▶ **Work to complete**: Each line in the entries that has the word "below" has to be copied.

[Dataset entries]
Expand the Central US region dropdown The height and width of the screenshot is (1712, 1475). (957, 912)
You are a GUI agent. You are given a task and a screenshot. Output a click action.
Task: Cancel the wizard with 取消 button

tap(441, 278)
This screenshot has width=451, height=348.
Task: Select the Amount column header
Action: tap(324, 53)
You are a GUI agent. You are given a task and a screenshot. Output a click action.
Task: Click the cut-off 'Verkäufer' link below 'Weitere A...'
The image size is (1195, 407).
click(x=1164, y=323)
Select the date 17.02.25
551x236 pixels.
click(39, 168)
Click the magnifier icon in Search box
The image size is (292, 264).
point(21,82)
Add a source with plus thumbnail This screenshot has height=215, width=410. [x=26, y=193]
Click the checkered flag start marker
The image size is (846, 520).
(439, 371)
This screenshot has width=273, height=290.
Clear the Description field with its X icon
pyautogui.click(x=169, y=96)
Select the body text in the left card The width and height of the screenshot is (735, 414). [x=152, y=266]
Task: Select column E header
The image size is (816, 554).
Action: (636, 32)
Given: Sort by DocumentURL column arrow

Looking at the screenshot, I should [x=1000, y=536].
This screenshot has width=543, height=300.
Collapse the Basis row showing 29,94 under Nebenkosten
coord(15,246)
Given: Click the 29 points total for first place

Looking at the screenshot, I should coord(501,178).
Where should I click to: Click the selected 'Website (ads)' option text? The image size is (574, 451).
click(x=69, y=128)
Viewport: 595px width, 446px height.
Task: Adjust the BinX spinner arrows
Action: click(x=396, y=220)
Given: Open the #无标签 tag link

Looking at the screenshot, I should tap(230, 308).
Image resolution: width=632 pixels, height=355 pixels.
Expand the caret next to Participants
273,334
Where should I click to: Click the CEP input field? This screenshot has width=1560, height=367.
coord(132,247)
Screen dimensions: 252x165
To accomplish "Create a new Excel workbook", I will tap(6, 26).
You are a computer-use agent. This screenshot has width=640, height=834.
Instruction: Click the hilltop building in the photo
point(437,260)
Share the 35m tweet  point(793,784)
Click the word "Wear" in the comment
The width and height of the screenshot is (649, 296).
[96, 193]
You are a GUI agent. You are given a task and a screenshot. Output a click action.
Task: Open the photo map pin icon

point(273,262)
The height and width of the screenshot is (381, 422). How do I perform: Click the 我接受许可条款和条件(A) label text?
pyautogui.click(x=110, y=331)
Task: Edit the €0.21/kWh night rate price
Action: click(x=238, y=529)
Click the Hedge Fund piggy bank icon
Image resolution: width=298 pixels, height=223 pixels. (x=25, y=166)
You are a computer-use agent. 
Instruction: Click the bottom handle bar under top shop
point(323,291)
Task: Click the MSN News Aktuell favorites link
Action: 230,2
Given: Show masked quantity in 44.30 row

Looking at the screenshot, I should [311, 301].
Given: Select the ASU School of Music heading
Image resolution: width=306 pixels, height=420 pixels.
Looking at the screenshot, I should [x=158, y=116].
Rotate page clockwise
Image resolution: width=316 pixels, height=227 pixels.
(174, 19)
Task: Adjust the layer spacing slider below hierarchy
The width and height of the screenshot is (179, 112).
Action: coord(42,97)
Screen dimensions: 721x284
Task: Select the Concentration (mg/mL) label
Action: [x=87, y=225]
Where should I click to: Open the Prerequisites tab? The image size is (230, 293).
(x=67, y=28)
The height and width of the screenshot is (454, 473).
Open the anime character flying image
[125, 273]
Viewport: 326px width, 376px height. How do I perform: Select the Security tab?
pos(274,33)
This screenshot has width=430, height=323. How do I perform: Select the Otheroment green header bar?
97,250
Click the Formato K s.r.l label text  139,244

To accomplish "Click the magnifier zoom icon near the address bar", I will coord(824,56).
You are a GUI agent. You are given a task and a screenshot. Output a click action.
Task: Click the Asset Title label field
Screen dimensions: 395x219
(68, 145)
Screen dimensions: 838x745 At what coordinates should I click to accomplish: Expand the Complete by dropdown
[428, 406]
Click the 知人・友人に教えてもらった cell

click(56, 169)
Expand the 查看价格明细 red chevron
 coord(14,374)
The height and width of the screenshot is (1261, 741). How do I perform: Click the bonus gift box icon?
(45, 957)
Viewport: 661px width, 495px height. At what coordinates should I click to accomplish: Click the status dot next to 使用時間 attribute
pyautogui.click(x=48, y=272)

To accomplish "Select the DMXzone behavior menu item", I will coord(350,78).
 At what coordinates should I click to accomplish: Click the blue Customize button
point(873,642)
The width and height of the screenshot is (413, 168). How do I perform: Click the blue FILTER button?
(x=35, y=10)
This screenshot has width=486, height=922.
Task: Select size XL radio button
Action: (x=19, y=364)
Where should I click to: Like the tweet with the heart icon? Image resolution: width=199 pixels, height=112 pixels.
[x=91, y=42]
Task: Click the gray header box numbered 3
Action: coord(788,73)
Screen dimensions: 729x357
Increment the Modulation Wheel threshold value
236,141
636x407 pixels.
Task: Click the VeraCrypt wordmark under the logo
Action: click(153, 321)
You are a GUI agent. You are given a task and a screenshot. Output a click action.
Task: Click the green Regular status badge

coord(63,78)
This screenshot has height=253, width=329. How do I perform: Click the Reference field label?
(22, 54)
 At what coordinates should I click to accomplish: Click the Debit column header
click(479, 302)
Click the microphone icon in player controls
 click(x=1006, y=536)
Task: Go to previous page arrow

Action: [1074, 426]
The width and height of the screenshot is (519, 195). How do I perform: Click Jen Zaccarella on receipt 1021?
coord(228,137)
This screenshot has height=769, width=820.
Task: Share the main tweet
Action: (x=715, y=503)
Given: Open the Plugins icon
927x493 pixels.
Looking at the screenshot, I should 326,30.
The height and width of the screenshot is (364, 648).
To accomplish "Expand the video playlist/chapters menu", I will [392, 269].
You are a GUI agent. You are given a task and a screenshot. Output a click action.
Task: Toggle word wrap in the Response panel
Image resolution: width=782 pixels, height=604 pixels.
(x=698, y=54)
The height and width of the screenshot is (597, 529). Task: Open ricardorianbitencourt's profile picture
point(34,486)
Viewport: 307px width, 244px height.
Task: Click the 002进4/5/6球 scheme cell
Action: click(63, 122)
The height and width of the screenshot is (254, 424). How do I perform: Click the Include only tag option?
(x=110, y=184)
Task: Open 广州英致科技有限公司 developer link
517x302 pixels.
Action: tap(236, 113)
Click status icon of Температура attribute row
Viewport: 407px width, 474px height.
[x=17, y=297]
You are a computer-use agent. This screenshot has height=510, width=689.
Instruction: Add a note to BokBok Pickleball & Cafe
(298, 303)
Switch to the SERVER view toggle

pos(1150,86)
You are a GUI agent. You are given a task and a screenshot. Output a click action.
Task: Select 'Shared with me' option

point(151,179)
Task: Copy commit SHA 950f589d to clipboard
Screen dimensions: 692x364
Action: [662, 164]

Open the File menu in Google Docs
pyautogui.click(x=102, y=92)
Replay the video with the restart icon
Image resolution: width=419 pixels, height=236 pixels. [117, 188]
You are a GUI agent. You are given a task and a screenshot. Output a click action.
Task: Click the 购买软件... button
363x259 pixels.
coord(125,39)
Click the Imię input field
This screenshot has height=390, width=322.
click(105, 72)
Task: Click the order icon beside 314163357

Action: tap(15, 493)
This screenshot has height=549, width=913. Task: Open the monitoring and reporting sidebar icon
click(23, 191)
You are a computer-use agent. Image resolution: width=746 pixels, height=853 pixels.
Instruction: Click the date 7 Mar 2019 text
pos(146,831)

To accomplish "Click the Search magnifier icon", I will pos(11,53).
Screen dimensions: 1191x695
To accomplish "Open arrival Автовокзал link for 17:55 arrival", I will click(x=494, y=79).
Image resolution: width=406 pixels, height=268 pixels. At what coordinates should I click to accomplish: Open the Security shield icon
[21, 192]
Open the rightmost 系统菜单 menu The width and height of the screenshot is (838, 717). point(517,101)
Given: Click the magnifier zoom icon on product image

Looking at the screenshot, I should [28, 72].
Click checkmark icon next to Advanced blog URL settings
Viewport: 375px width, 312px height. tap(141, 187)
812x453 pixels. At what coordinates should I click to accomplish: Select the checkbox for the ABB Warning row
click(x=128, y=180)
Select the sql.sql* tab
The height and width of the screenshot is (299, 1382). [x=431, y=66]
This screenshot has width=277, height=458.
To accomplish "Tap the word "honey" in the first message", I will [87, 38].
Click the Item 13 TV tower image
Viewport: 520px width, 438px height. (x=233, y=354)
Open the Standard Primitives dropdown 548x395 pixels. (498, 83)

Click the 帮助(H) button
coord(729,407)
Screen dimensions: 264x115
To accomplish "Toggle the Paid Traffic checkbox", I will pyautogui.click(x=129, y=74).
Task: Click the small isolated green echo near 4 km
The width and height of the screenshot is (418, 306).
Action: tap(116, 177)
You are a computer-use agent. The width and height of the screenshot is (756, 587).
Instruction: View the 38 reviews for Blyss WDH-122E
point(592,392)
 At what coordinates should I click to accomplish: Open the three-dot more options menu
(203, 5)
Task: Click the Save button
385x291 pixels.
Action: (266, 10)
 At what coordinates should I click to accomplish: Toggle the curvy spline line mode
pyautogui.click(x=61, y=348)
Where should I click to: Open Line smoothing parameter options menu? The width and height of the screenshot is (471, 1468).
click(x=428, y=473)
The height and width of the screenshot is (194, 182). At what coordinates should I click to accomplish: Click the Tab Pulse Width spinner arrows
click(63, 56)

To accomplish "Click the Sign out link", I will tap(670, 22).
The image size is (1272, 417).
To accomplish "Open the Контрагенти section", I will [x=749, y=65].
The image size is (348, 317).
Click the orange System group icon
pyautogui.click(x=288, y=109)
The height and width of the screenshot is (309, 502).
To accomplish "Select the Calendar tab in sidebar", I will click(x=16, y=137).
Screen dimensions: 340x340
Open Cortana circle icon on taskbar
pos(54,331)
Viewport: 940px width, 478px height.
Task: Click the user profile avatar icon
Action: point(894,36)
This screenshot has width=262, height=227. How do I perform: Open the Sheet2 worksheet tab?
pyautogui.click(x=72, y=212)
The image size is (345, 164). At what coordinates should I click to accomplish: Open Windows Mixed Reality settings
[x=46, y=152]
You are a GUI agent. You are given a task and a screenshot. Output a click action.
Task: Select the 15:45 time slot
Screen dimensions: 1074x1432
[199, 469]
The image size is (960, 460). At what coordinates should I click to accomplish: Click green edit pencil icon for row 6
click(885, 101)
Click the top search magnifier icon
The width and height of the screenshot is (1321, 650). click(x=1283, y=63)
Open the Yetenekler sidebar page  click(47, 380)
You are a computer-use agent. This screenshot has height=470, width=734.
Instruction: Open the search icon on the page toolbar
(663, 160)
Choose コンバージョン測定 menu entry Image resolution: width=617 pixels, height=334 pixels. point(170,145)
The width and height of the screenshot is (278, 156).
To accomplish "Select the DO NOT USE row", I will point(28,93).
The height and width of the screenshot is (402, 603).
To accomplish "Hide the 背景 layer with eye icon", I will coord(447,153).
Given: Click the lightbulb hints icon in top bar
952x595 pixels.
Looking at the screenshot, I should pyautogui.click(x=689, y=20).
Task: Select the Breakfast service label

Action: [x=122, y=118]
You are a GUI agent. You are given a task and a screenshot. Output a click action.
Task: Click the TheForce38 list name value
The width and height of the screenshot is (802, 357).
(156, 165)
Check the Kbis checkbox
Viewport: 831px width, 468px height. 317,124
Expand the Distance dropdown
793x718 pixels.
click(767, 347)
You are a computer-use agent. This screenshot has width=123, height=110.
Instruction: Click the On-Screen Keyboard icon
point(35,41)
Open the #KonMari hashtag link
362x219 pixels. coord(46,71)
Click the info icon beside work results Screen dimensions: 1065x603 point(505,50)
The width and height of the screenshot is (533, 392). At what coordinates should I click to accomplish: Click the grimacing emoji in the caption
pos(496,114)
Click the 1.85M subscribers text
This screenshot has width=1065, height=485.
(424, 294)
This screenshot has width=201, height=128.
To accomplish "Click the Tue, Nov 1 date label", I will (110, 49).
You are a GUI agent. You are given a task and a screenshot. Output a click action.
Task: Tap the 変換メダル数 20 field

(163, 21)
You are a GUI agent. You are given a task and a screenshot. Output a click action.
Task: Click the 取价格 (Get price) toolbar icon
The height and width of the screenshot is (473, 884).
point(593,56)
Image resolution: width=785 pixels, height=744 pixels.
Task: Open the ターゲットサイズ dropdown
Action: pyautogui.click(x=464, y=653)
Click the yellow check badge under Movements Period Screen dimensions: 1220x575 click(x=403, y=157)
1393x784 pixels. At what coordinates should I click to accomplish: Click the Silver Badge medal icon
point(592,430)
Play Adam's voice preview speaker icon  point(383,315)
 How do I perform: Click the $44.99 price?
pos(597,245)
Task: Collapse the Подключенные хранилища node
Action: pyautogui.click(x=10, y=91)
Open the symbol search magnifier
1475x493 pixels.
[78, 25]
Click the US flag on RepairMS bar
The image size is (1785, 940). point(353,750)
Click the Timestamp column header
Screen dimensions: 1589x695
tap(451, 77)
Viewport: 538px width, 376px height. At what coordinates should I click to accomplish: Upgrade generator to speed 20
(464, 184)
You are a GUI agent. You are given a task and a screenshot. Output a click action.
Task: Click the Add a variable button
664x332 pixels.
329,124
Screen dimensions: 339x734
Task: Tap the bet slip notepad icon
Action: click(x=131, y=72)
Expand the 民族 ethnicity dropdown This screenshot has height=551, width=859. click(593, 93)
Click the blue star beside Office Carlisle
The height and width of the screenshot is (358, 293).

▶ **Solution**:
Task: Click the cut-off 'Verkäufer' link below 'Weitere A...'
Task: Adjust the layer spacing slider below hierarchy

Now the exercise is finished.